TEKS BACAAN:
○ ○ ○ ○ ○ ○ ○

Selasa, November 25, 2003

Catatan Seorang Ayah :












Anak-(pertama)-ku Bukan Milikku


Rasionalitas seringkali menjebak kehidupan seseorang menjadi demikian mekanis dan otomatis. Tak ada lagi nuansa humanis, bahkan untuk sesuatu yang semestinya menciptakan suasana romantis. Menjalani hidup sesuai
dengan urutannya seperti air yang memang mengalir dari atas ke bawah. Ya, semuanya dianggap biasa saja. Dari kecil tumbuh menjadi besar, sekolah, bekerja untuk kemudian menikah dan membentuk keluarga. Tidak ada yang istimewa, semua biasa-biasa saja. Apalagi usiaku sudah melewati kepala tiga dan satu-satunya anak yang belum menikah. Padahal Ayahku semakin berkurang jatah waktunya untuk melihat dunia dan seiisinya.

Jadilah, hanya sekali pertemuan tak sengaja di bulan Agustus 2000, bahkan tanpa perkenalan, aku putuskan meminta keluargaku melamar seorang perempuan. Hanya 2 hal yang menjadi pertimbangan, pertama, dia satu-satunya perempuan dewasa asal daerahku yang kutemui setelah lama aku tidak pulang kampung, memenuhi permintaan keluarga agar aku beristri orang sekampung saja. Kedua, perkiraanku usia Ayahku yang tidak akan bertahan lebih dari setahun lagi. Semua kian terasa biasa dan tidak ada istimewanya, ketika perempuan itu menerima lamaran keluargaku. Padahal, ketika dia bertanya kepadaku apa alasan pilihanku. Aku hanya menjawab singkat, "Spekulasi saja !" Dan dia tidak menuntut jawaban lebih.

○ ○ ○ ○ ○ ○ ○

BARIS DATA:
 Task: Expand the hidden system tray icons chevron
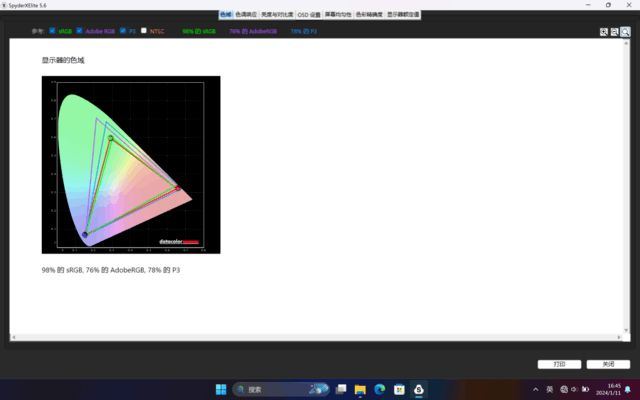point(536,389)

○ ○ ○ ○ ○ ○ ○

SOAL TERTULIS 1:
Jawablah pertanyaan berikut berdasarkan catatan seorang ayah di atas.
(a) Pada bulan dan tahun berapa terjadi pertemuan tak sengaja dengan perempuan itu?
(b) Apa jawaban singkat penulis ketika perempuan itu menanyakan alasan pilihannya?
(c) Menurut catatan itu, menjalani hidup sesuai urutannya diibaratkan seperti apa?
SOAL TERTULIS 2:
Tuliskan lanjutan catatan seorang ayah tentang anak pertamanya, dimulai setelah kalimat terakhir yang tercantum.

JAWABAN YANG DIHARAPKAN 1:
(a) Agustus 2000.
(b) "Spekulasi saja!"
(c) Seperti air yang memang mengalir dari atas ke bawah.

JAWABAN YANG DIHARAPKAN 2:
Pernikahanku, 19 Januari 2001, menjadi hajat pertama keluarga istriku (karena istriku anak sulung), sama sekali tidak ada istimewanya buatku. Demikian juga kepikunan Ayahku, yang sehari sebelum pernikahanku menanyakan kepadaku apa sudah tahu kalau Ayah mau punya hajat mantu (padahal aku sendiri, anaknya yang akan menikah), semua kuanggap wajar saja. Demikian juga gerutuan orang yang mungkin kerepotan menyiapkan hajatan keluargaku sejak seminggu sebelum pernikahan, sementara aku baru datang dua hari menjelang pernikahan, kuanggap biasa saja. Orang capai kan memang suka menggerutu. Aku tidak tahu harus mempersiapkan apa, aku bukan orang yang suka bertanya, sementara orang lain terlanjur biasa menganggapku sudah bisa.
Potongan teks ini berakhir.